▶ Required work
Pictures aside, reproduce exactly and only the lines below, starting at the one containing "The height and width of the screenshot is (506, 733)." and ending at the last line.

▶ Exercise material
=== Section Start ===
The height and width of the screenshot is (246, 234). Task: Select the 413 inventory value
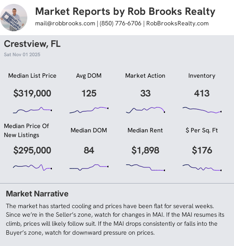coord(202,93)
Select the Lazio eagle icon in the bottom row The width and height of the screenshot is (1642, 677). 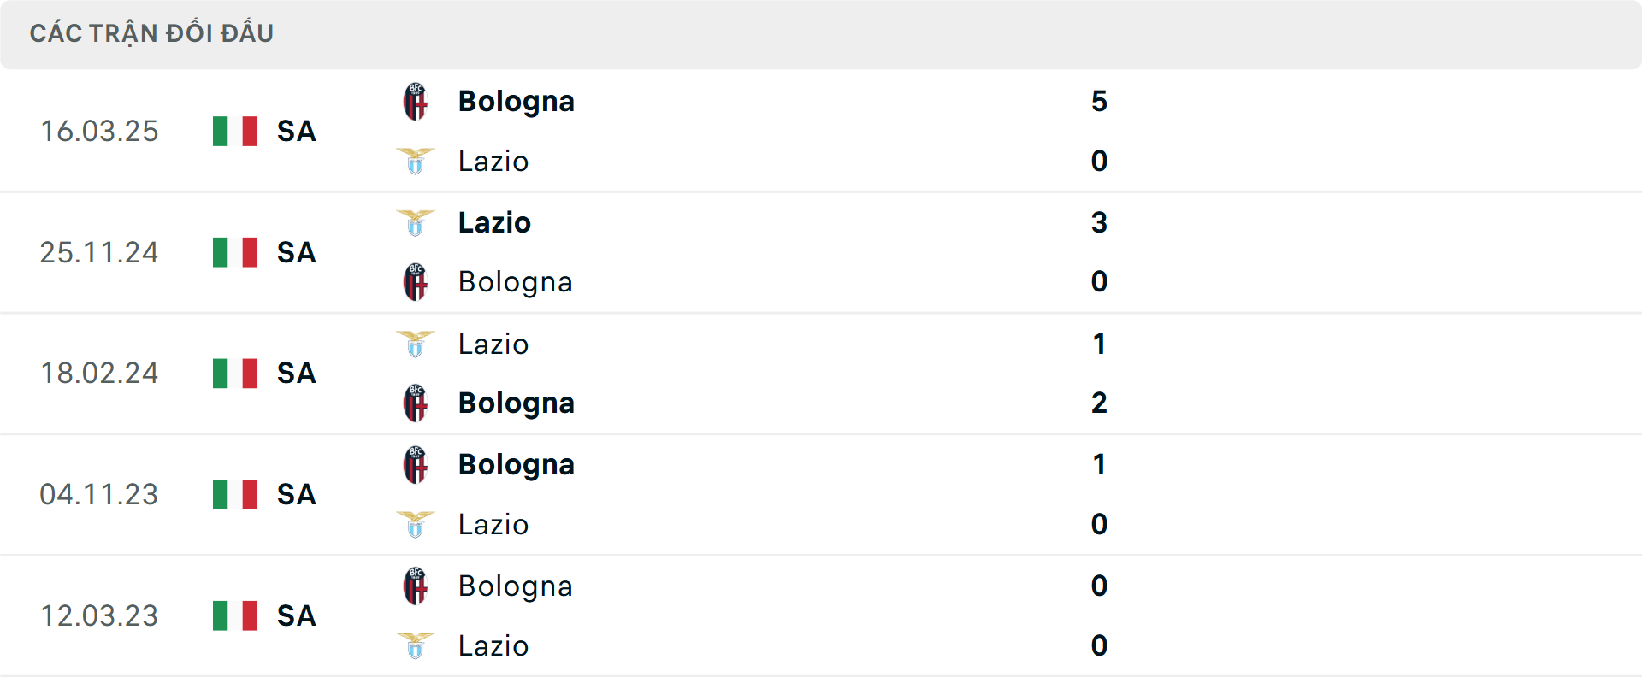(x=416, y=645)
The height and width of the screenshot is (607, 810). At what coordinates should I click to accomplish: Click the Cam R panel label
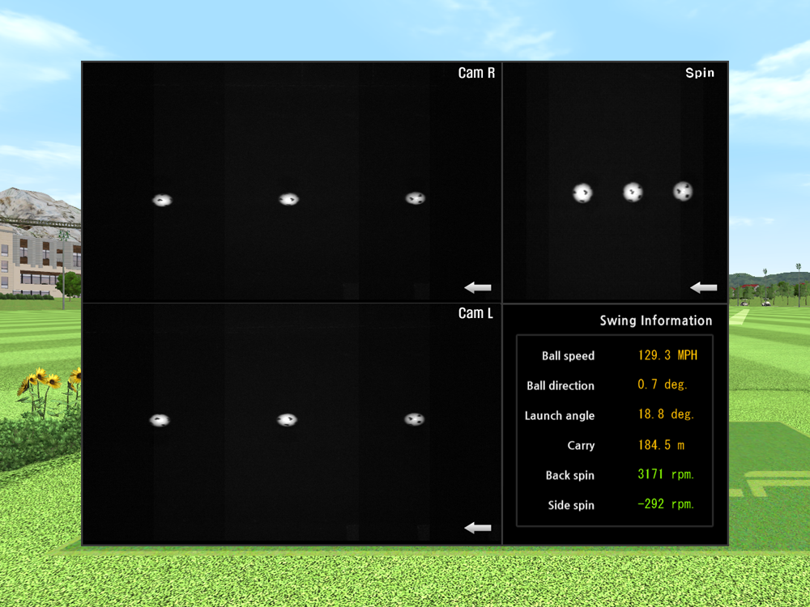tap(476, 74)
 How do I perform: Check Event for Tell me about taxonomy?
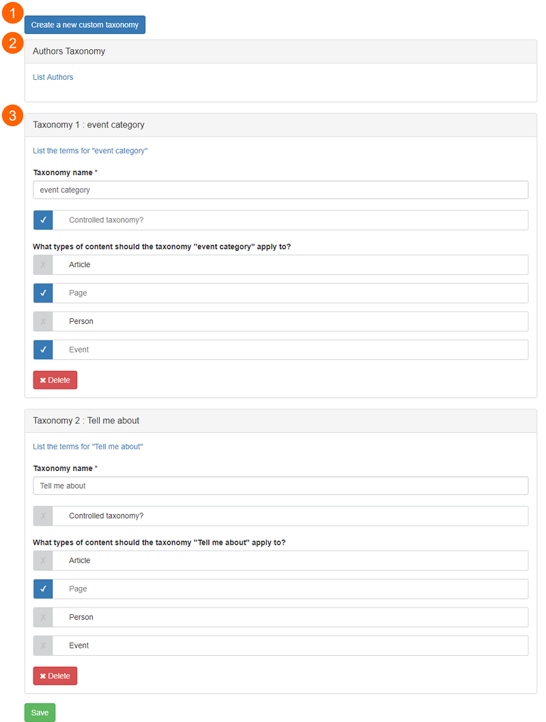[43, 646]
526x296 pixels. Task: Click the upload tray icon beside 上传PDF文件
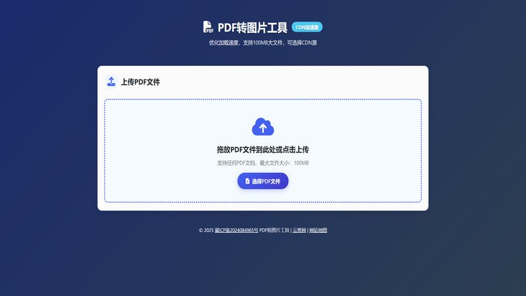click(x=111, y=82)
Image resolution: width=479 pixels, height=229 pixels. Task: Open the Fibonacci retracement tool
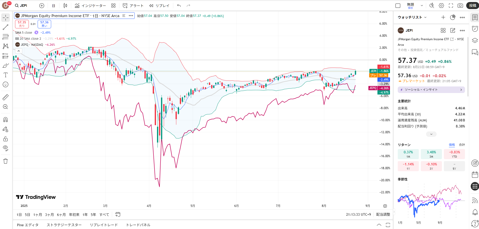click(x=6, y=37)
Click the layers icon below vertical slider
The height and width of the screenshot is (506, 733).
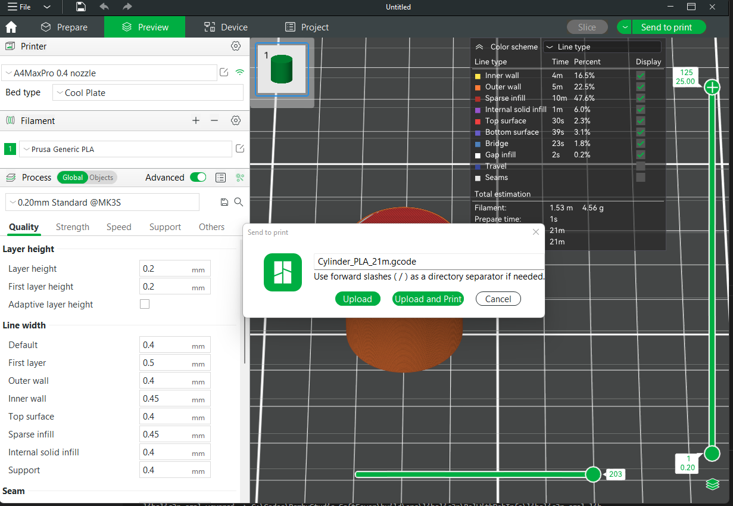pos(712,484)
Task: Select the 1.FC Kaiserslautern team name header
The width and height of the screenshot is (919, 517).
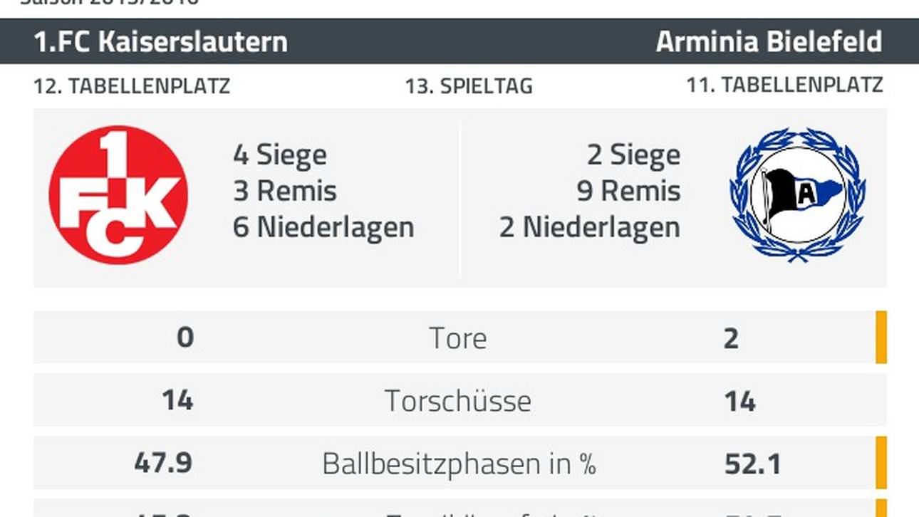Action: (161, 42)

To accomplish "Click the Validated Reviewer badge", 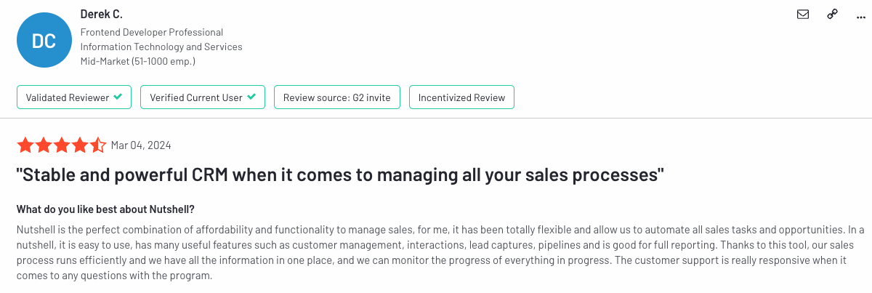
=== Section End ===
▶ Task solution
The height and width of the screenshot is (506, 733).
pos(712,484)
Task: Select the 1.FC Kaiserslautern team name header
The width and height of the screenshot is (919, 517).
Action: (161, 42)

To accomplish "Click the Validated Reviewer badge", 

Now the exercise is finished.